Glossary

Entropy

Author
Affiliations

Marcel Turcotte

School of Electrical Engineering and Computer Science

University of Ottawa

Published

September 19, 2024

Entropy in information theory quantifies the uncertainty or unpredictability of a random variable’s possible outcomes. It measures the average amount of information produced by a stochastic source of data and is typically expressed in bits for binary systems. The entropy \(H\) of a discrete random variable \(X\) with possible outcomes \(\{x_1, x_2, \ldots, x_n\}\) and probability mass function \(P(X)\) is given by:

\[ H(X) = -\sum_{i=1}^n P(x_i) \log_2 P(x_i) \]

Entropy is maximized when all outcomes are equally likely, in which case it equals the logarithm of the number of outcomes:

\[ H_{\text{max}} = \log_2(n) \]

Using the logarithm base 2 is common because it measures entropy in bits, aligning with binary systems and digital information processing. High entropy indicates more randomness and less predictability, while low entropy suggests more predictability and less information content.

Below is a Python program that visualizes the entropy of a single variable with two outcomes. The program uses Matplotlib to plot the entropy as a function of the probability of one of the outcomes (since the probability of the other outcome is simply 1 minus the probability of the first outcome).

Entropy \(H(p)\) for a binary variable (with outcomes 0 and 1) is given by:

\[ H(p) = -p \log_2(p) - (1 - p) \log_2(1 - p) \]

where \(p\) is the probability of one of the outcomes, and \(1 - p\) is the probability of the other outcome.

Here’s the Python program:

import numpy as np
import matplotlib.pyplot as plt

# Function to compute entropy
def entropy(p):
    if p == 0 or p == 1:
        return 0
    return -p * np.log2(p) - (1 - p) * np.log2(1 - p)

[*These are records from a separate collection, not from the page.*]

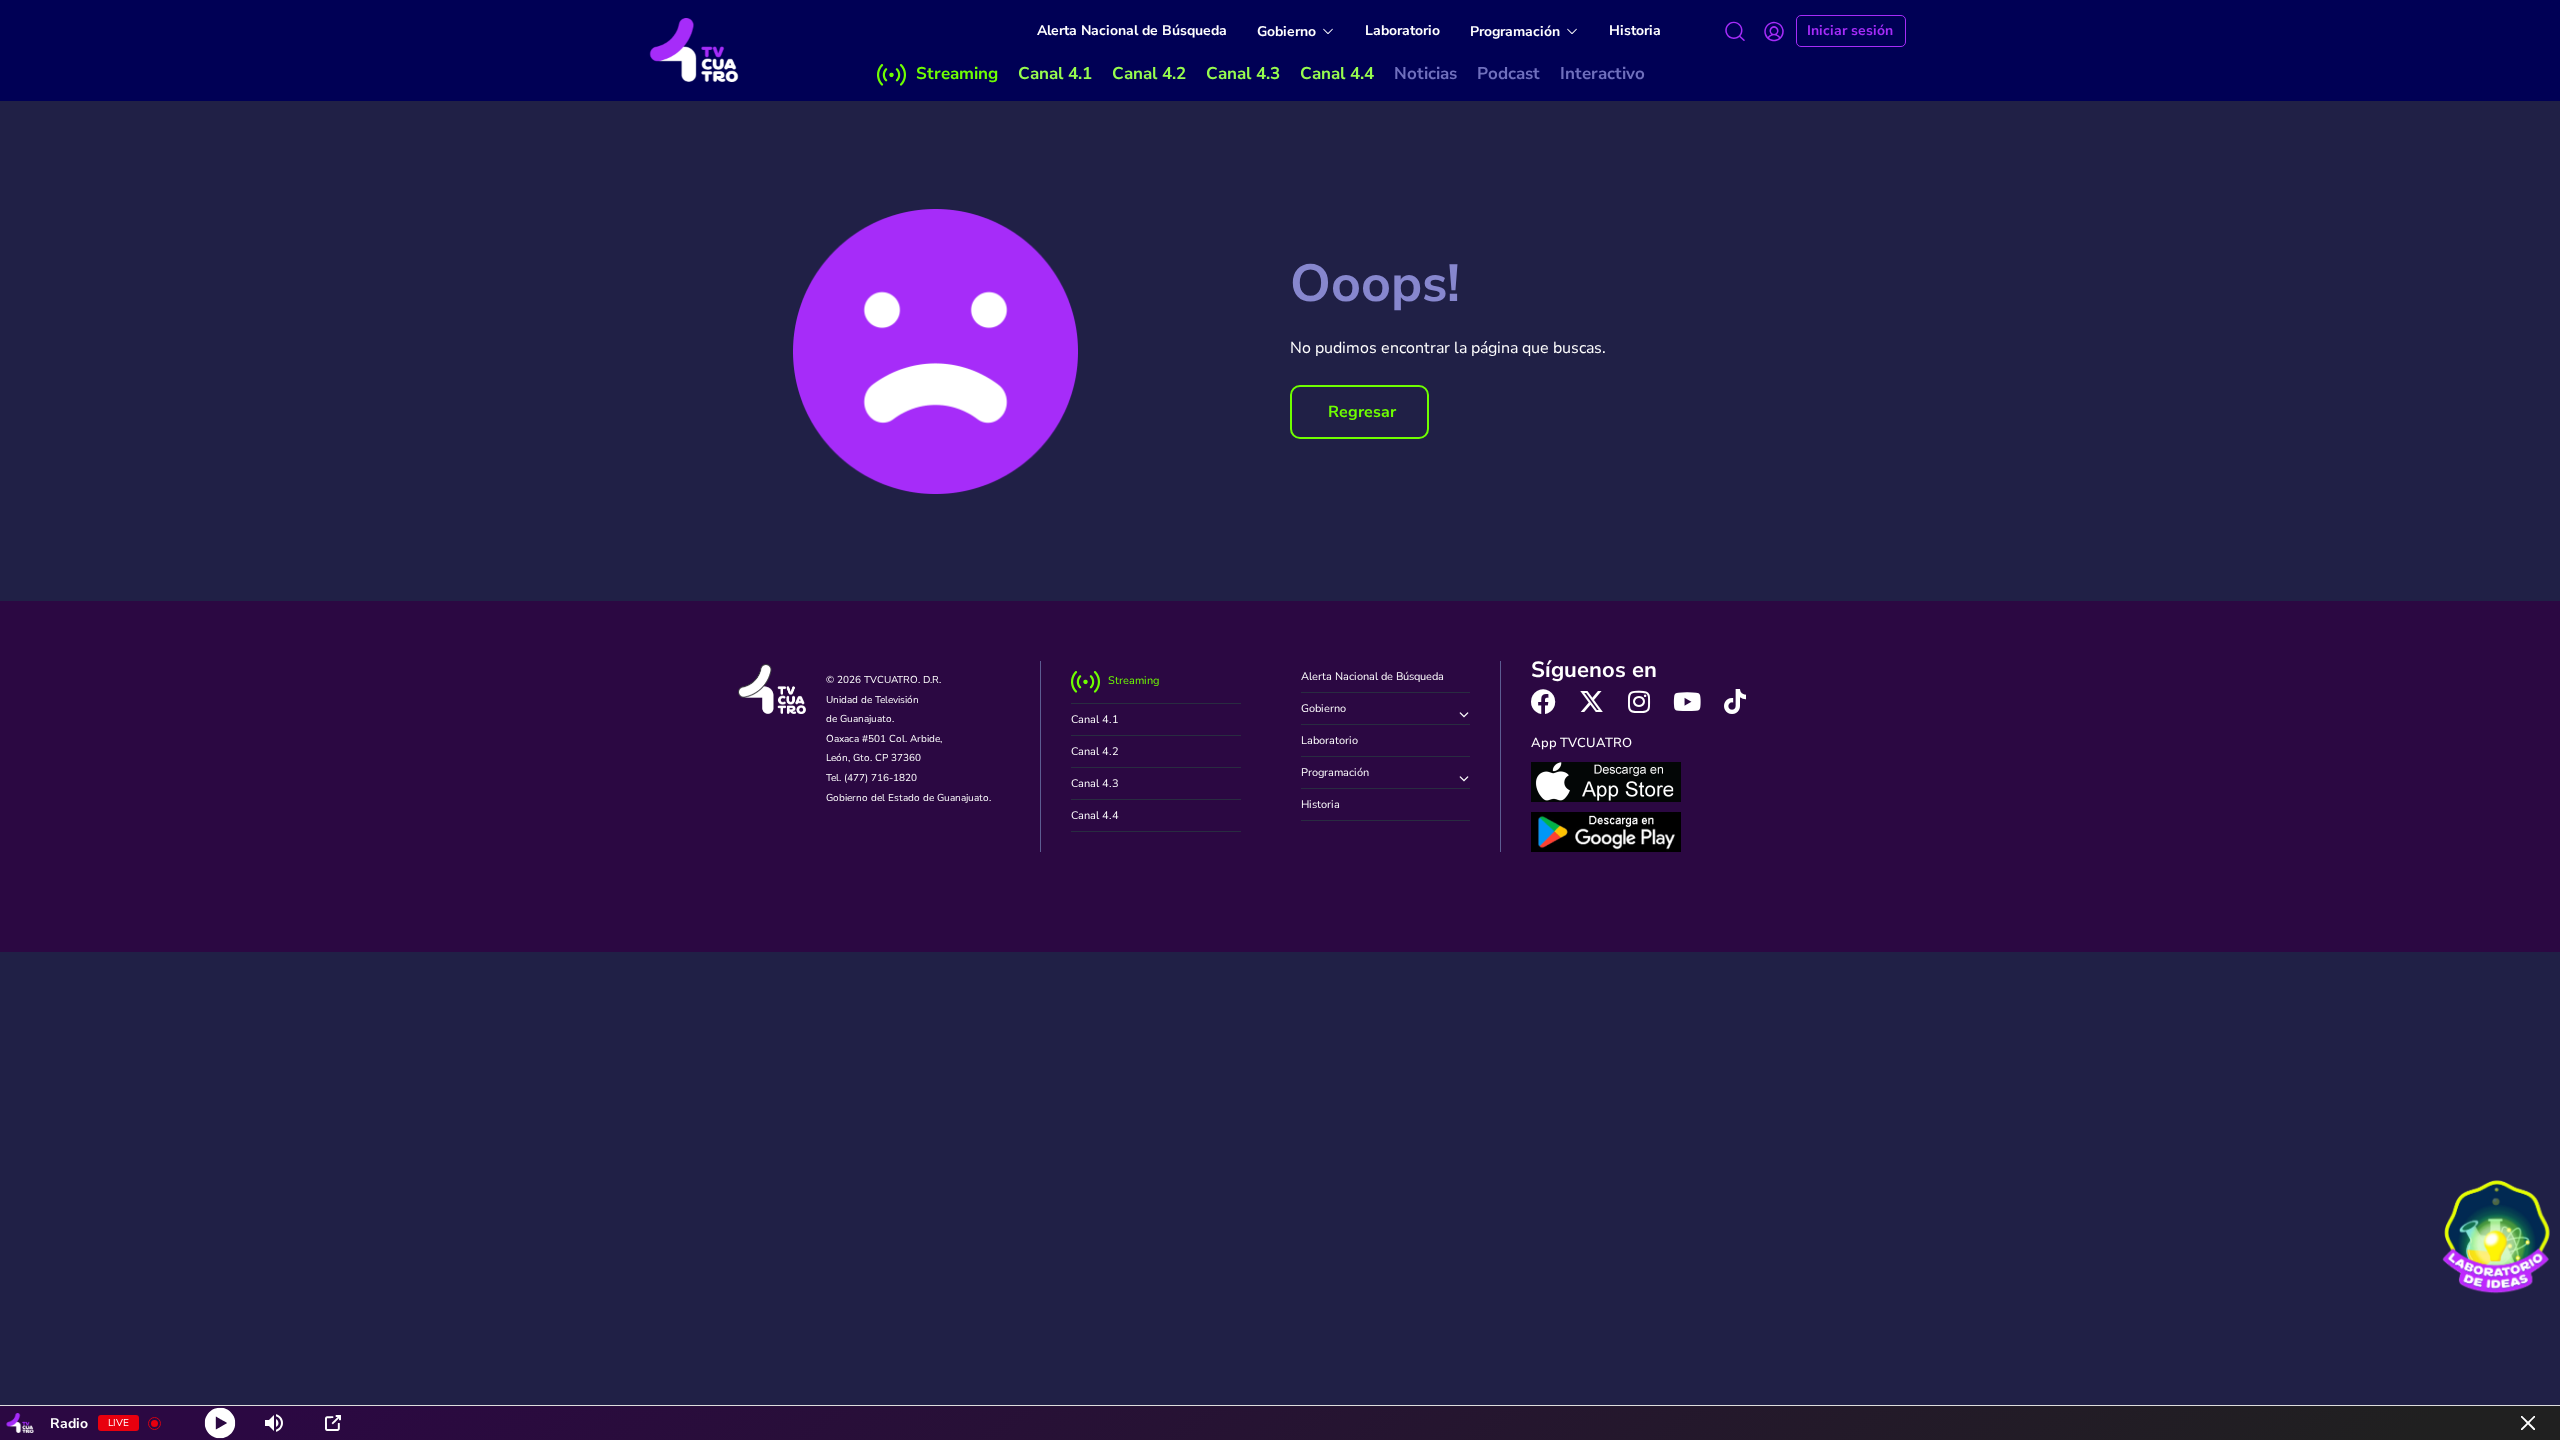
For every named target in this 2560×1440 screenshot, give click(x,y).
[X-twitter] (1591, 701)
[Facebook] (1543, 701)
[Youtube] (1687, 701)
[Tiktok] (1735, 701)
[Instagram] (1639, 701)
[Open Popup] (333, 1423)
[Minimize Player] (2528, 1423)
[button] (1359, 412)
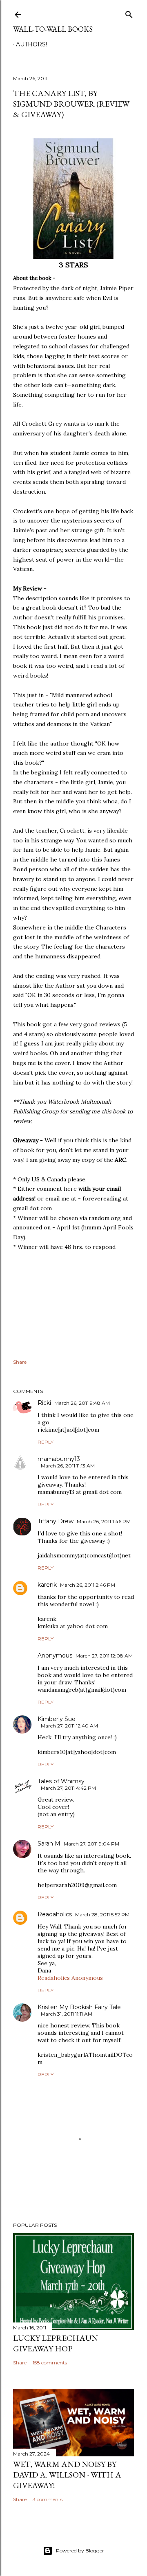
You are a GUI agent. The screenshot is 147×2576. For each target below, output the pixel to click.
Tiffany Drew (56, 1521)
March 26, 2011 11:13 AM (68, 1466)
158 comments (50, 2363)
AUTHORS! (31, 44)
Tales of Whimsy (61, 1781)
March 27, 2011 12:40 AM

# Generate probabilities from 0 to 1
probabilities = np.linspace(0, 1, 1000)

# Compute entropy for each probability
entropies = [entropy(p) for p in probabilities]

# Plot the results
plt.figure(figsize=(10, 6))
plt.plot(probabilities, entropies, label='Entropy H(p)', color='blue')
plt.title('Entropy for a Single Variable with Two Outcomes')
plt.xlabel('Probability p')
plt.ylabel('Entropy H(p)')
plt.grid(True)
plt.legend()
plt.show()

Explanation:

  1. Entropy Function: The entropy function computes the entropy for a given probability \(p\). It handles the edge cases where \(p\) is 0 or 1, returning 0 for these cases since the entropy is zero when there is no uncertainty (suprise).
  2. Probability Range: The probabilities array contains 1000 equally spaced values between 0 and 1.
  3. Compute Entropies: The entropies list stores the entropy values computed for each probability in the probabilities array.
  4. Plotting: The program uses Matplotlib to plot entropy \(H(p)\) against the probability \(p\). The plot includes labels, a title, a grid for better readability, and a legend.

This visualization elucidates the relationship between entropy and the probability of one outcome in a binary variable. When the two outcomes are equally probable (\(p = 0.5\)), the entropy reaches its maximum value of 1.0 bit. Conversely, as the probability of one outcome approaches 0 or 1, the entropy decreases to 0. This demonstrates that maximum uncertainty occurs with equal probabilities, while certainty (or predictability) arises when one outcome dominates.